>> Start SUPPLIED PASSAGE

Reva Blackmon is a reluctant probate judge in the small town of Sand Valley, Alabama. She lives in a Rock Castle with turrets and a moat thanks to Franklin Roosevelt and the New Deal, and she walks on one leg thanks to a drunken railroad engineer on the Southern Pacific. She sings Wednesdays and Sundays in the choir at the Methodist Church and believes in reincarnation the rest of the time. Her husband, Wendell, is the love of her life, and if she is to be believed, he has been her soul mate for many lifetimes, stretching back down the corridors of time.

Wendell Blackmon is the disgruntled policeman in this same small town. He rides herd on an unlikely collection of reprobates, rogues with names such as Deadhand Riley, Gilla Newman, Otter Price, and Blossom Hogan. Law enforcement in this venue consists of breaking up dog fights, investigating alien abductions, extinguishing truck fires, and spending endless hours riding the roads of Sand Valley. Unlike his wife, Wendell does not believe in reincarnation. Nor does he believe in Methodism, Buddhism, or Santa Claus. But he does believe in Reva, and that belief has been sufficient to his needs over their many years together.

>> End SUPPLIED PASSAGE
>> Start DATA EXTRACT

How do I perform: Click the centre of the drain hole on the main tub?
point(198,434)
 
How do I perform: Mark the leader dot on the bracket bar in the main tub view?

>> End DATA EXTRACT

» CHALLENGES
1. Name each of the reprobates that Wendell rides herd on in the Sand Valley passage.
2. Summarize the Sand Valley passage in two sentences.
3. Answer these questions from the Sand Valley passage:
(a) On which days does Reva sing in the church choir?
(b) What features does Reva's Rock Castle have?
(c) Besides Methodism and Buddhism, what else does Wendell not believe in?

» SOLUTIONS BELOW
1.
Deadhand Riley
Gilla Newman
Otter Price
Blossom Hogan

2. Reva Blackmon is a reluctant probate judge in Sand Valley, Alabama, who sings in the Methodist choir, believes in reincarnation, and considers her husband, Wendell, her soul mate across many lifetimes. Wendell, the town's disgruntled policeman, handles local rogues and odd calls, and although he rejects reincarnation and religion, his belief in Reva has been enough for him.

3.
(a) Wednesdays and Sundays.
(b) Turrets and a moat.
(c) Reincarnation and Santa Claus.